>> start
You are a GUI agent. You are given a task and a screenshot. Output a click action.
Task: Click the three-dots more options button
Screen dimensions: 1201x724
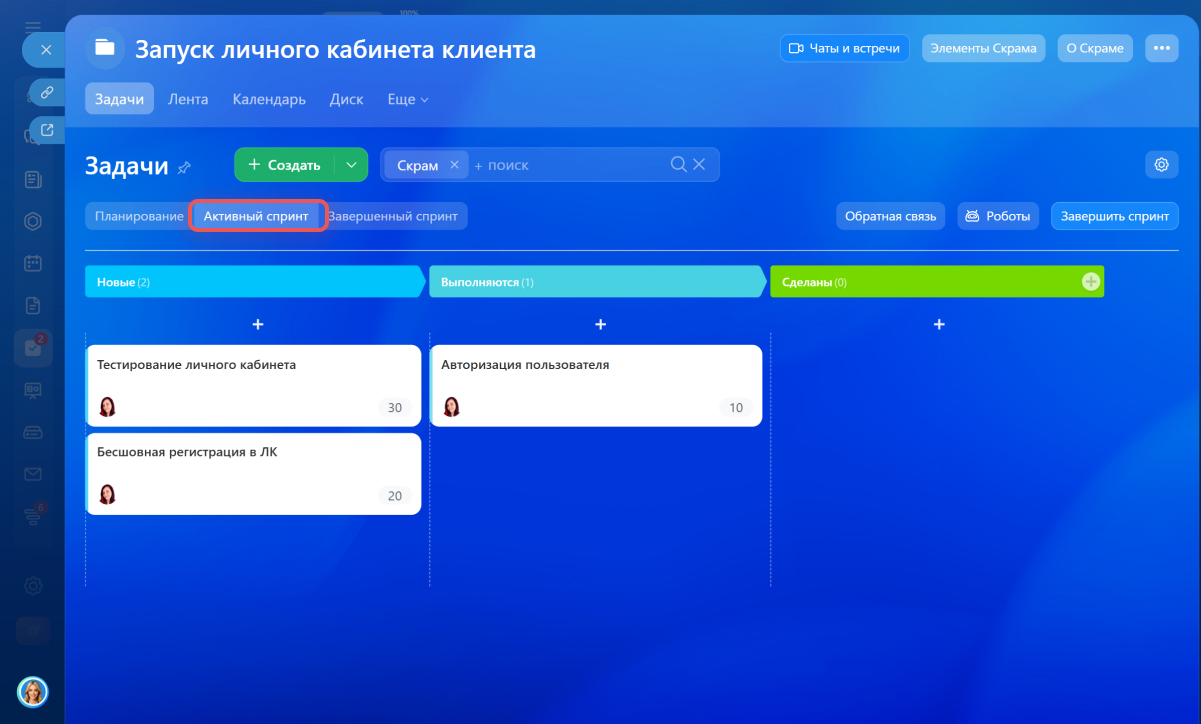1161,48
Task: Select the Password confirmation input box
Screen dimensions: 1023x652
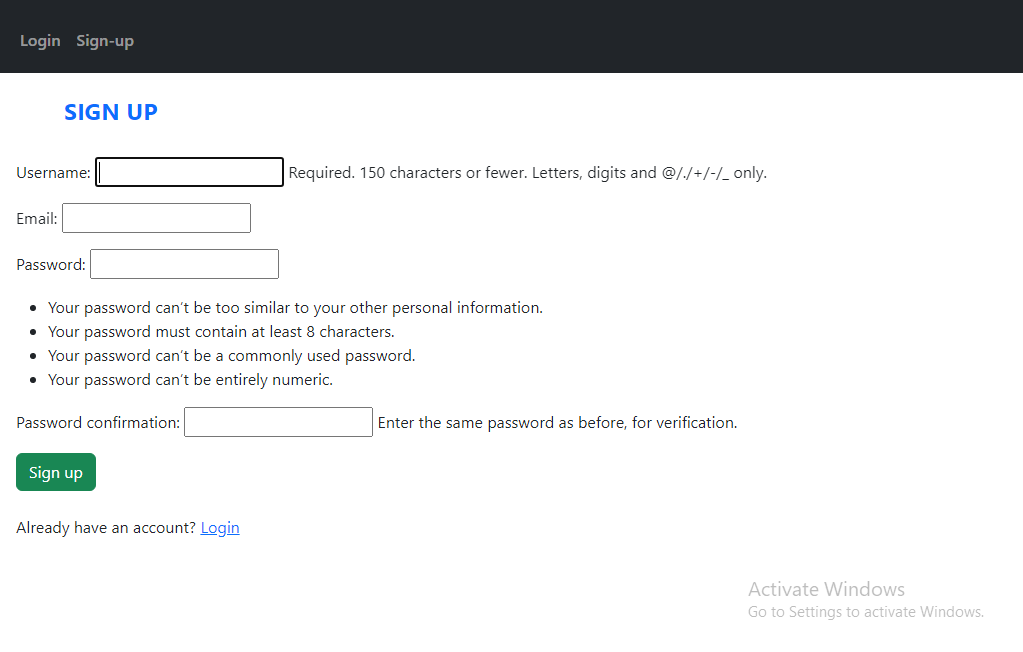Action: [279, 422]
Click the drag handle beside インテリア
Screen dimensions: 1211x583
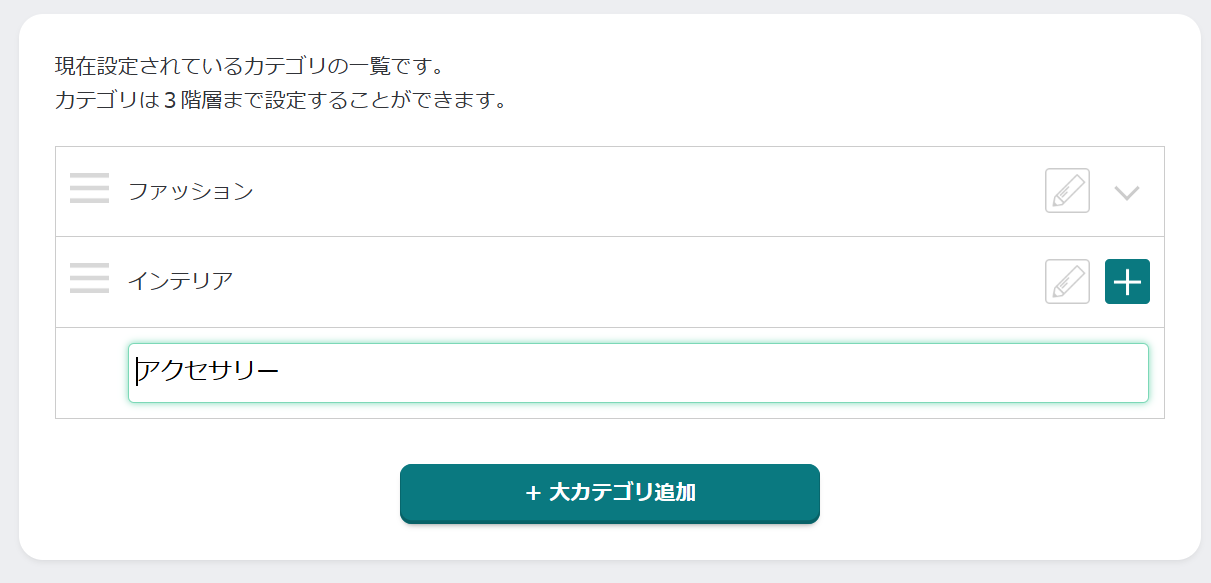(x=89, y=278)
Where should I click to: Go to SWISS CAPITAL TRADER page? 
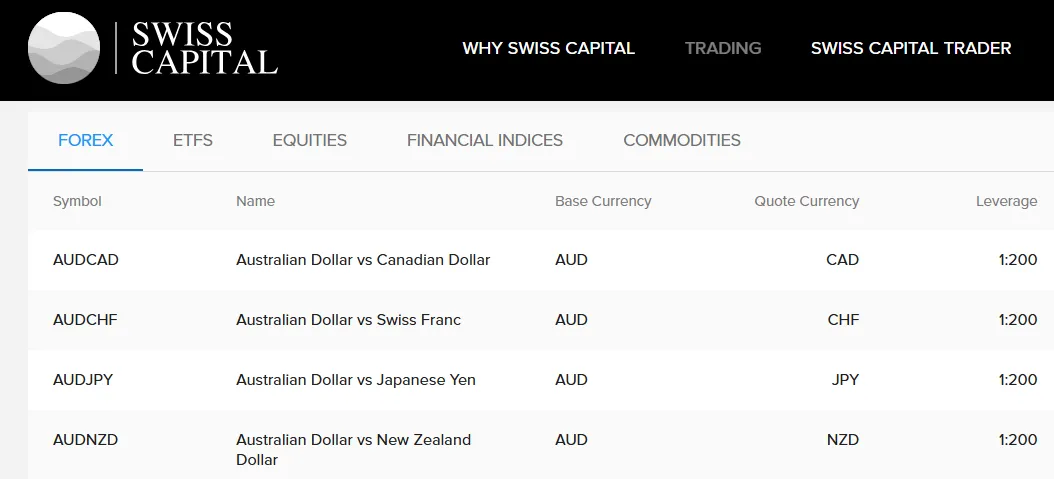(911, 48)
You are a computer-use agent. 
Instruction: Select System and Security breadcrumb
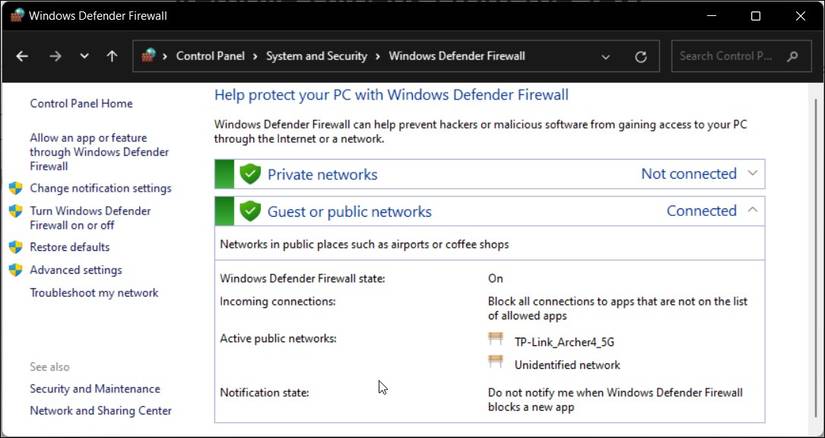point(316,56)
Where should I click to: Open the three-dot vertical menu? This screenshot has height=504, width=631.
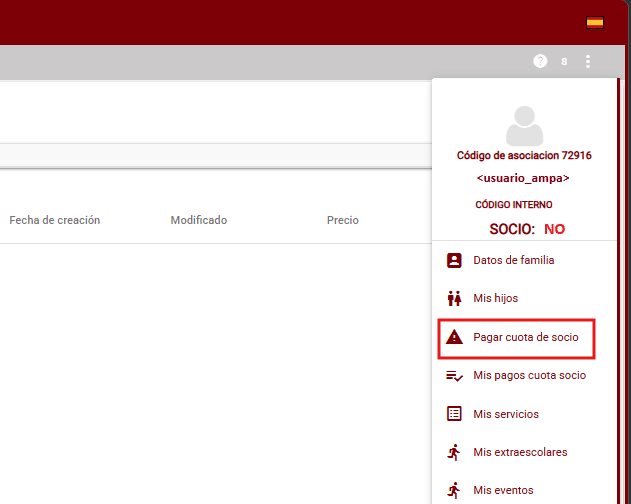588,61
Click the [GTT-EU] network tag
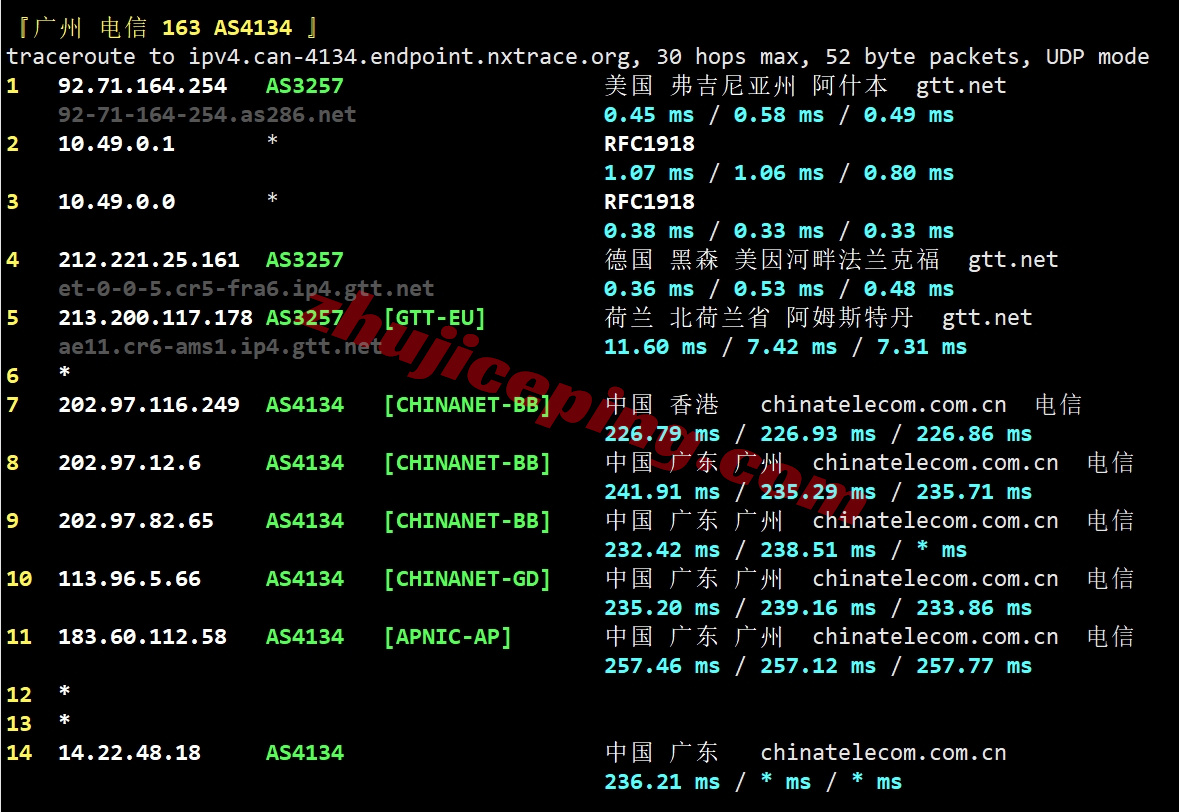1179x812 pixels. (x=434, y=318)
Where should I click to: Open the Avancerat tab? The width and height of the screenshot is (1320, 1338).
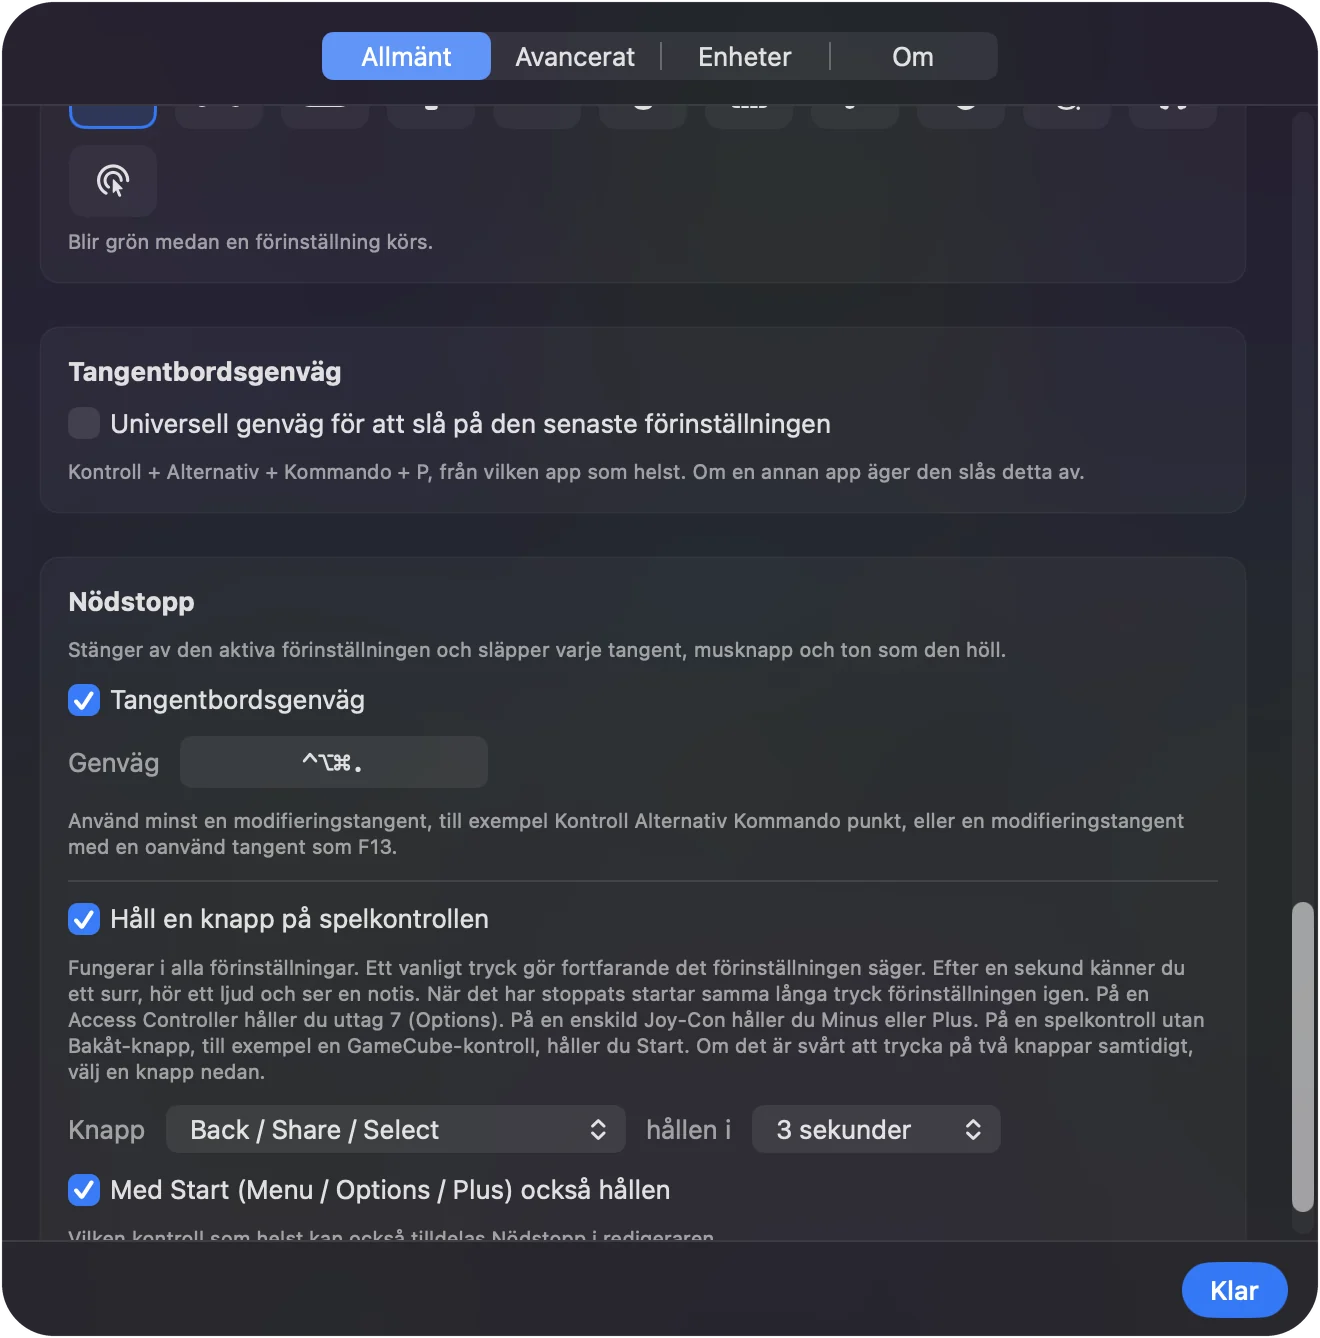pos(575,57)
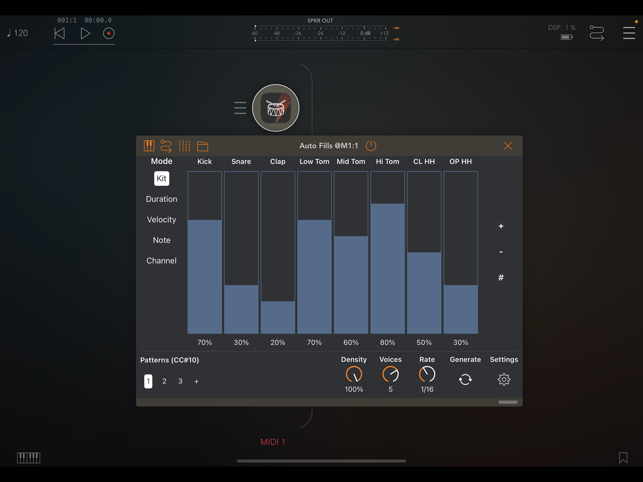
>> end
**Requirements**
How many lines of the data above contain the word "agent"? Reply with the number only.

**Task response**
2